[发明专利]一种基于DNA-PAINT的细胞膜上PD-L1蛋白检测方法及序列

说明书

本发明公开了一种基于DNA‑PAINT的细胞膜上PD‑L1蛋白检测方法及序列，利用设计的DNA锚链和DNA成像链，通过细胞固定、抗体偶联、孵育，采用全内反射照明模式进行DNA‑PAINT成像，用于检测乳腺癌细胞表面上PD‑L1蛋白。利用DNA‑PAINT超分辨技术不受荧光淬灭影响，空间分辨率高等优点，检测到了MB‑231细胞和MCF‑7细胞上PD‑L1蛋白在膜上的分布，为乳腺癌的免疫治疗提供一定的帮助。

技术领域

本发明涉及单分子定位与荧光免疫染色的领域，特别涉及一种基于DNA-PAINT的细胞膜上PD-L1蛋白检测方法及序列。

背景技术

在全球范围内，乳腺癌是女性中最常见的癌症，仅2018年就确诊了210万例乳腺癌病例。目前，使用检查点抑制剂的免疫疗法正在作为一种新的乳腺癌治疗手段出现。在乳腺癌的免疫治疗中，PD-L1蛋白是重要的免疫检查点分子。乳腺癌细胞会过表达PD-L1蛋白，它与T细胞上的PD-1蛋白结合，从而抑制T细胞的免疫功能，实现癌细胞的免疫逃逸。免疫治疗是利用免疫检查点抗体阻断癌细胞上免疫检查点，从而增加T细胞效应，延长细胞耐受性，达到清除肿瘤细胞的目的。

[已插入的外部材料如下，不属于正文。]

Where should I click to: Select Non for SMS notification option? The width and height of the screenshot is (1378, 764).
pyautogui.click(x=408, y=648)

为了更好的了解癌细胞的免疫检查点蛋白，利用超分辨光学成像技术(DNA-PAINT)对乳腺癌细胞表面的PD-L1蛋白进行精确的空间定位和定量分析。DNA-PAINT通过两条互补DNA链(即锚链和成像链)之间的瞬时相互作用来实现对多个目标的顺序检测。在DNA-PAINT中，染料标记的成像链(8-10nt)瞬时与锚链结合。成像链和锚链之间的瞬时杂交和解离分别代表荧光的开启和关闭状态。通过全内反射荧光(TIRF)显微镜检测荧光的开和关，从而产生“闪烁”事件。通过采集多张荧光闪烁的图片进行超分辨图像的重建可达到约25nm的空间分辨率。对于目标区域，DNA探针之间的结合率与目标分子的浓度成正比。可以进一步调整这种可编程的结合动力学(即闪烁频率和持续时间)以定量分析分布在衍射极限以下区域内的密集堆积靶标，这被称为定量PAINT(或qPAINT)。

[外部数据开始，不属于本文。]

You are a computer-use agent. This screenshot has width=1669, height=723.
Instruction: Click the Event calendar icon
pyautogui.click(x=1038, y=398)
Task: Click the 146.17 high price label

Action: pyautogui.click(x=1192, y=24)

利用DNA-PAINT的高分辨率有望在单分子层面上，对乳腺癌细胞表面的蛋白进行空间的定位分析和定量分析，从而更加准确的表征乳腺癌细胞的生物标志物，为将来更好的免疫治疗乳腺癌提供支持。

发明内容

本发明为了更加准确的检测乳腺癌细胞表面的PD-L1蛋白，提供了一种基于DNA-PAINT的细胞膜上PD-L1蛋白检测方法及序列，可用于对乳腺癌细胞表面的PD-L1蛋白进行空间的定位分析和定量分析，以更好的指导肿瘤免疫治疗的发展。

作为本方面的一个方面，本发明的技术方案：一种基于DNA-PAINT的细胞膜上PD-L1蛋白检测方法，其包括以下步骤，(1)将PD-L1抗体与DBCO-sulfo-NHS进行偶联、孵育、提纯；，得到DBCO-sulfo-NHS偶联的抗体；(2)将DNA锚链与所述DBCO-sulfo-NHS偶联的抗体进行共孵育，提纯后获得DNA偶联的抗体，所述DNA锚链的序列如SEQ NO.1所示；(3)将所述DNA偶联的抗体加入预处理的细胞中进行孵育，之后进行冲洗，冲洗结束后加入DNA成像链并孵育，进行DNA-PAINT超分辨成像，所述DNA成像链的序列如SEQ NO.2所示。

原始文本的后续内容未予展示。